View your personal liquidity separate from your business / real estate investment liquidity if at all possible. Real estate investors that survived the last recession will state that you can never have enough liquidity. How much should you maintain per property? $1,000 per door in cash is the current measure I use. I figure that my aggregate reserve has to be large enough to cover a large event like the need for a new roof or HVAC system for one of my properties. Beyond that, I like to maintain an additional $2,000 per door in a relatively liquid vehicle like a index fund. Beyond that, having access to additional cash via a line of credit can be helpful to add another layer of security. A third layer of protection is to remain disciplined as far as continually maintaining and improving your properties. A new roof should not be a surprise event if you are diligent with the upkeep of your real estate.

Partner Liquidity

liquidity challenges are the most awkward when partnerships are involved. Consider the following:

  • How exposed are you to the liquidity concerns of your partners? Certainly not an easy thing to talk about when things start going south.
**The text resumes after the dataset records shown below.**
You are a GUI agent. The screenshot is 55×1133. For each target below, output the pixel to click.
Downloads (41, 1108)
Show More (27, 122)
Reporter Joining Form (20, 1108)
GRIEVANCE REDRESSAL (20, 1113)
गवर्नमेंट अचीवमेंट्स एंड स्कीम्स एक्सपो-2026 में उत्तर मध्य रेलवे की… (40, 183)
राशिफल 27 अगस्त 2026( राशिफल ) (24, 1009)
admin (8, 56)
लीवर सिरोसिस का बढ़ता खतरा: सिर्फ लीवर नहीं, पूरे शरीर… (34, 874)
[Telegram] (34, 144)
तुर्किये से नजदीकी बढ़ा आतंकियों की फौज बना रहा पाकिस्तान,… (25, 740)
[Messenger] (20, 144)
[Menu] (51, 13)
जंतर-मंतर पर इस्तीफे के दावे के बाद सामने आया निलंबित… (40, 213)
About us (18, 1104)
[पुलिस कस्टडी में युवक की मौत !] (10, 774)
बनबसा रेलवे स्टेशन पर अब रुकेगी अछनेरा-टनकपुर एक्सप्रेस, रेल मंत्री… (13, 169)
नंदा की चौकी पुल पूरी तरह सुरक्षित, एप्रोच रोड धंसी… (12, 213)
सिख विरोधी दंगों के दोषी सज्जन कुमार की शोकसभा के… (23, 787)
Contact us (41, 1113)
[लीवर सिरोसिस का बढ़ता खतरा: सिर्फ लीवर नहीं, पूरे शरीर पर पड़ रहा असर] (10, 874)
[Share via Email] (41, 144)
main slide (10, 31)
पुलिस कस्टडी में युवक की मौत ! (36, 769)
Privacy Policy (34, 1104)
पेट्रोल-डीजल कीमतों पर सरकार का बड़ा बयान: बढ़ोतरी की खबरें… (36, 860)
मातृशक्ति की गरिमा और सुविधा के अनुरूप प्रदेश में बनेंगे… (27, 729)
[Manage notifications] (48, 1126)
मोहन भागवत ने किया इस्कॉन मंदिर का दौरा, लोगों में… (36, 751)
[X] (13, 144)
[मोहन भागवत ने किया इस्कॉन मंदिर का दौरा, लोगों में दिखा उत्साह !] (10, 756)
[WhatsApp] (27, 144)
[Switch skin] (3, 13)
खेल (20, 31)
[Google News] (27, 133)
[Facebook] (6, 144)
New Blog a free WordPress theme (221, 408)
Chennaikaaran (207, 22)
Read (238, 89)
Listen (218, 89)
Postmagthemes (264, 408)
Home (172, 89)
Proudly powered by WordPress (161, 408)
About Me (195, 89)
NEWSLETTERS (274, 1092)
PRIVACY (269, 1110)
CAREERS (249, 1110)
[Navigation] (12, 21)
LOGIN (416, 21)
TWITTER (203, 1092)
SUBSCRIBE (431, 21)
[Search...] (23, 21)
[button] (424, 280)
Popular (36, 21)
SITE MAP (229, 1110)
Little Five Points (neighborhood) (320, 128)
I advocate for good transparency between partners so that surprises do not pop up.  It is never easy showing your cards to other people, just it is better to do it on your terms vs. having to do it with your banker breathing down your neck.
  • Perhaps two partners are providing full personal guarantees on a commercial loan, but one of the partners is much less liquid. Who is the bank going to call first?
  • Why does your flip partner need your financing help with the project? Most likely it is because they have extended their capital into other projects. Even worst, they may not have any real assets that could be used for support in a crisis.
  • When liquidity starts to become a problem with real estate investors, the game quickly becomes one of defining priorities. Which properties should be protected and which can we let fail? Which joint ventures are the most lucrative and which partners might we stiff?

Tenant Liquidity

It is important to consider your tenant diversification as far as liquidity. If you only cater to the low income population, you may need to maintain more liquidity for the leaner times. Having your rental income heavily concentrated with only a few large commercial tenants could be another reason to maintain more liquidity.

Conclusion

Party on my friends, but please heed caution.  I want to see you get home safe and live to see the next fiesta.  



Comments (1)

  1. @Scott Trench I have been loving your personal finance pieces lately.  You inspired me to get this blog post out.